A new survey released by Mumsnet has revealed a new obstacle in choosing a baby name - grandparents
Words: Gabrielle Hernandez
It might not be something you initially consider when drafting a list of potential names for your new little one, but apparently the older generation is highly opinionated on the matter.
The UK’s biggest site for parents joined with its sister site, Gransnet, to survey over 2000 parents and grandparents.
Nineteen percent of grandparents said ‘they hate or have hated their grandchild’s name’. Fifteen percent of parents say their child has a grandparent or in-law who hates their name.
The research found that one in five grandparents hate names such as Tabitha, Aurora and Elijah for their grandchildren. ‘Odd’ and ‘unconventional’ names are loathed by the older generation. Surprisingly, so are names that seem ‘old fashioned.’
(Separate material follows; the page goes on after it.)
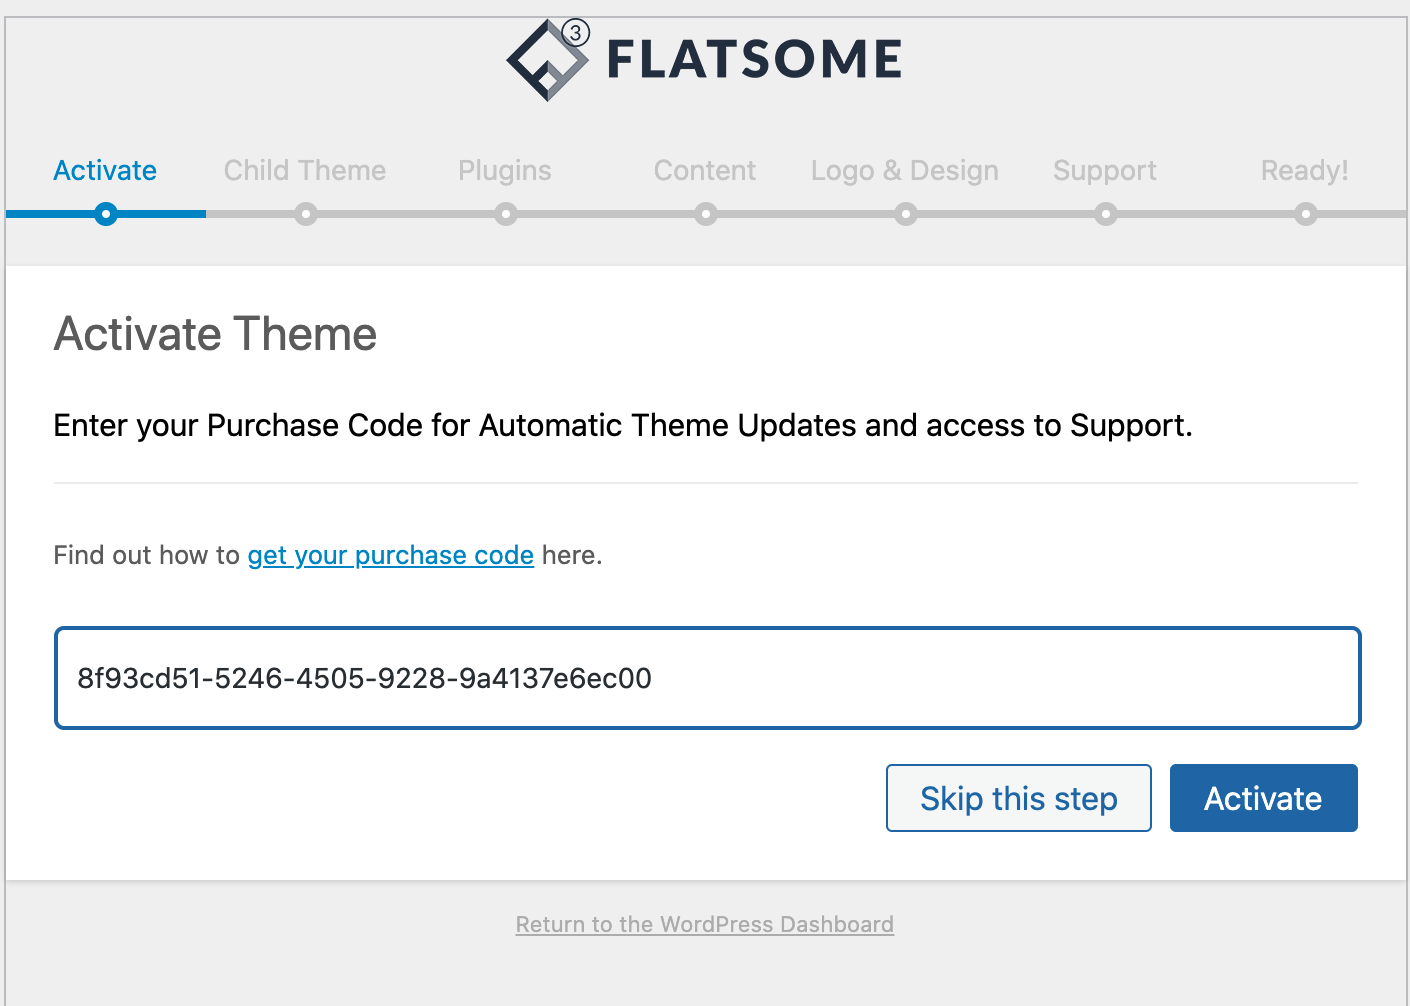Click the Logo & Design step dot
The height and width of the screenshot is (1006, 1410).
[906, 214]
Topping the list of disliked names are Charlotte, Finn, Jack, Lindsay, Noah and Sally.
Who knew there could be such difficulty, even leading to dramatic family fallouts, over what should be an exciting time on the journey to motherhood.
Some family members will completely shut out others over the issue – quaintly referred to as ‘baby name wars’.
Amazingly, six percent noted a fallout over the issue and another four percent said they completely ended their relationship with the person. Quite a lot of drama over the name of an unborn child, don’t you think?
Some of the concerns seem a bit more genuine. Ten percent worried the name would ‘embarrass the child’ or were fussed a family name wasn’t used. However, some objected that the name sounded ‘made up’ or was simply ‘too ugly’ for the child. And if you completely disregard their suggestions, prepare for loathing to ensue.
Mumsnet’s research revealed that grandmothers have much stronger views than their male counterparts. Forty-four percent of researchers revealed objections came from their own mother, and forty-two from their mother-in-law.
In a last-ditch effort to get around using the ‘hated’ name, nine percent of grandparents avoid using it at all or use a shorter version of the name.
Justine Roberts, founder of Mumsnet, said ‘Choosing a baby name is fraught enough for parents if you’re only taking into account your own views; if you add grandparents’ biases to the mix it can become impossible, unless by some freakish chance you’re all in agreement that the baby has Cedric written all over him.
‘Parenthood is one long object lesson in not pleasing everyone, and new parents should think of any naming tussles as preparation for coming battles over what constitutes an appropriate outdoor outfit, whether it’s alright to cut the cat’s hair, and whether two hours is enough time to revise for a GCSE.’